[Click-target data]
▼

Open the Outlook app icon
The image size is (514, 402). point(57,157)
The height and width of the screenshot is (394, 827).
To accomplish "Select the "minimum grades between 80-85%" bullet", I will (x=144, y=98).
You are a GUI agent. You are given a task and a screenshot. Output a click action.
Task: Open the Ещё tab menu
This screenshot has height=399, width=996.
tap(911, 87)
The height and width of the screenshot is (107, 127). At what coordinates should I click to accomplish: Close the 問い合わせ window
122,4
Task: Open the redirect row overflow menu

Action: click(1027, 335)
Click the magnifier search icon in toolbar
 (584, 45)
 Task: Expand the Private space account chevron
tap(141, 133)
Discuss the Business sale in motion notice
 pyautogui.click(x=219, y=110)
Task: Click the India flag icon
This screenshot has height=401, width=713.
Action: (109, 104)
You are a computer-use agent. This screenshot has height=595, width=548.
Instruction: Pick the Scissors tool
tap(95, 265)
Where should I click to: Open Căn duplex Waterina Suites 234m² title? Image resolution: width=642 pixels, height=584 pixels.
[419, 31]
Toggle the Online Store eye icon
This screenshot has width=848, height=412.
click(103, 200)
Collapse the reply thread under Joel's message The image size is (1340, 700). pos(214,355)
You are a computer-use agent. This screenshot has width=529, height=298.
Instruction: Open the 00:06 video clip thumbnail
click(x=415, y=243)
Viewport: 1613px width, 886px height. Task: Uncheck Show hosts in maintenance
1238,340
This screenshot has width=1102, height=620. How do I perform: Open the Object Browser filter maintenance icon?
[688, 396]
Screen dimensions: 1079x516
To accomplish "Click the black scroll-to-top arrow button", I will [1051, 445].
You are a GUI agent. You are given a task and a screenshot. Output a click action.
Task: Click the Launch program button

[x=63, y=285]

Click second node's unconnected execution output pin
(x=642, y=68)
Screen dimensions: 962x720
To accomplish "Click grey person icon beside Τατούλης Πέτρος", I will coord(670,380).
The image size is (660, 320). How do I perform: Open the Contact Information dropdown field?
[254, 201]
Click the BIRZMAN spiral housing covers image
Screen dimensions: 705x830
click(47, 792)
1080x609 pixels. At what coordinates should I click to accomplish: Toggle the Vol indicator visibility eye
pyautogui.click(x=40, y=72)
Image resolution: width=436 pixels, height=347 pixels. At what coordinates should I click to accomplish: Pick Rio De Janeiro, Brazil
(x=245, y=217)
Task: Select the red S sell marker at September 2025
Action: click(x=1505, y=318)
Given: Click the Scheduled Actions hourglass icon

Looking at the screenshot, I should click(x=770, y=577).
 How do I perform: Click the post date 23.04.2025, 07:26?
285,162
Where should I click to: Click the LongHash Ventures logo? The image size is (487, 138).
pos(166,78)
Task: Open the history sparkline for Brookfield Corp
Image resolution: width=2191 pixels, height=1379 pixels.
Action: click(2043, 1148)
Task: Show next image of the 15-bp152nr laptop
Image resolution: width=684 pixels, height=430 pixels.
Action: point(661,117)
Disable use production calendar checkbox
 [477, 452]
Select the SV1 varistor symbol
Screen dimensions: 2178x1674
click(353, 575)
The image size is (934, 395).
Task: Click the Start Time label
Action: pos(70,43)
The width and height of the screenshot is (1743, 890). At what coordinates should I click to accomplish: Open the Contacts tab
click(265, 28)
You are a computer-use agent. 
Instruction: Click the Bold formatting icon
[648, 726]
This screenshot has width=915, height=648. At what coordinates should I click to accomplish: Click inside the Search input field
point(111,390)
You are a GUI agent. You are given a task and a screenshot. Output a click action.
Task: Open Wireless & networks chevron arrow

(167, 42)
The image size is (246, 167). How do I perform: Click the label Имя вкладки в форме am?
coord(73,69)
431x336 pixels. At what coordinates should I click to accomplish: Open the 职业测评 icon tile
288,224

▲

# What is being asked:
Report each line of the records that contains the string "dimensions", copying the line in full. Case counts.

# Problem solution:
Screen dimensions: 1079x516
Screen dimensions: 962x720
Screen dimensions: 705x830
Screen dimensions: 2178x1674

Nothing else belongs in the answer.